**RECORDS PROVIDED:**
——————————
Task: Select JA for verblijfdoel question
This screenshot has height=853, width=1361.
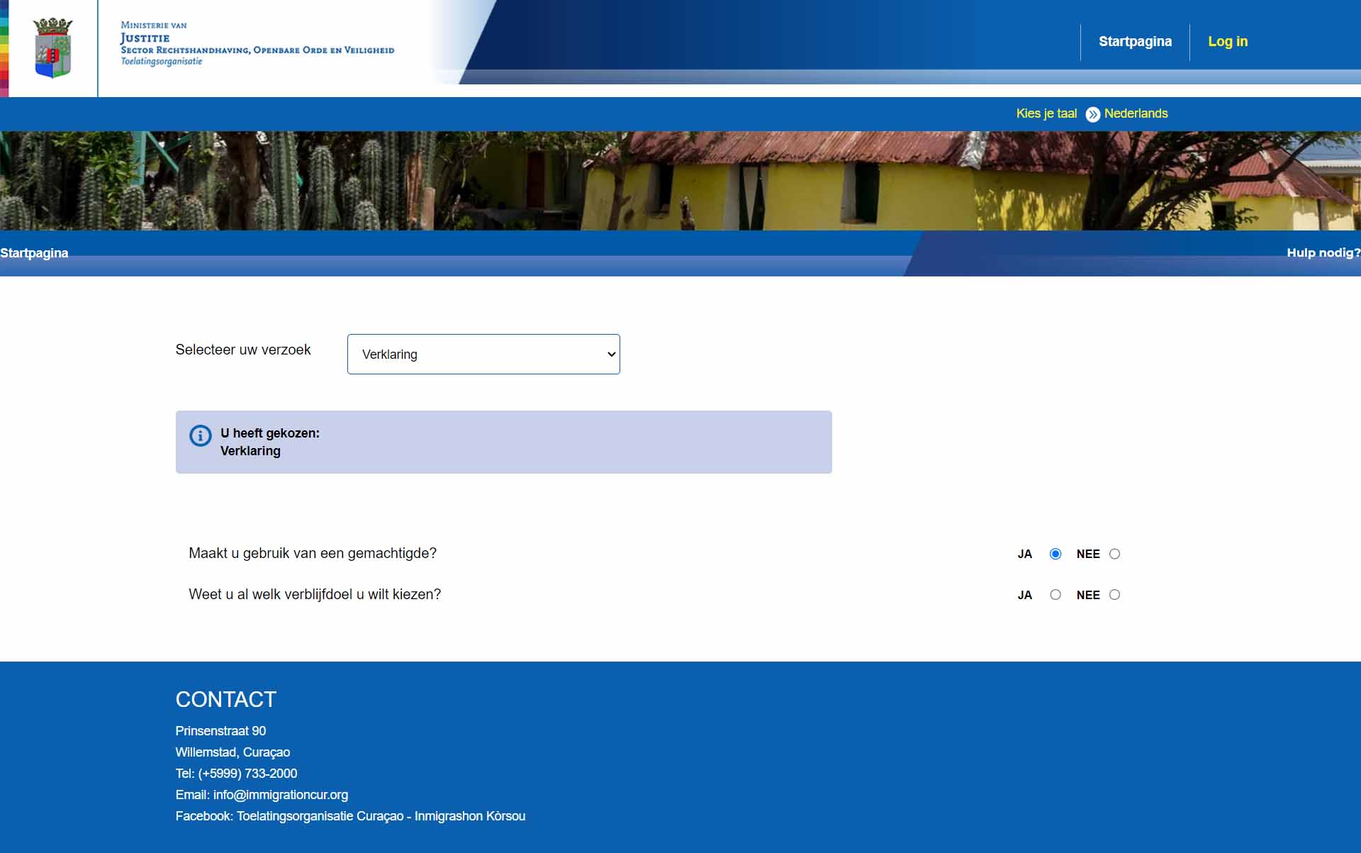Action: (x=1055, y=595)
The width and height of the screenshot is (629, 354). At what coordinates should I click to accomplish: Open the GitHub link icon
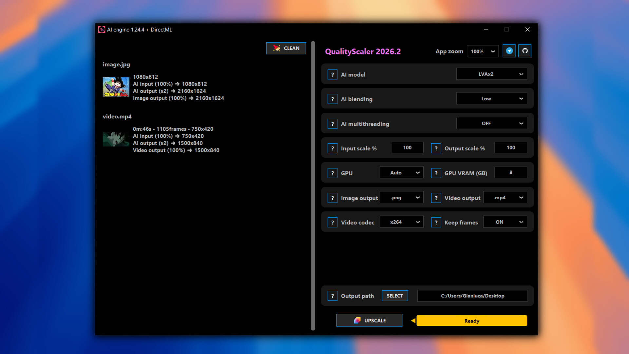pos(525,51)
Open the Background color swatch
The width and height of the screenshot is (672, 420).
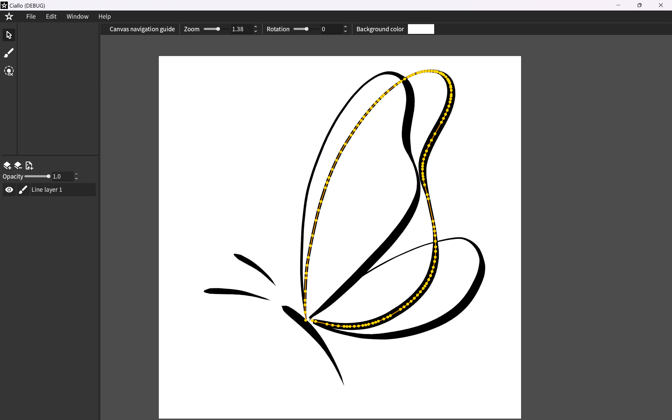421,29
——————————
Reproduce the data above word for word and omit the images.

**PROBLEM SOLUTION:**
Task: Select JA for verblijfdoel question
This screenshot has height=853, width=1361.
Action: (x=1055, y=595)
The width and height of the screenshot is (629, 354). At what coordinates should I click to accomplish: Open the GitHub link icon
pos(525,51)
Open the Background color swatch
The width and height of the screenshot is (672, 420).
421,29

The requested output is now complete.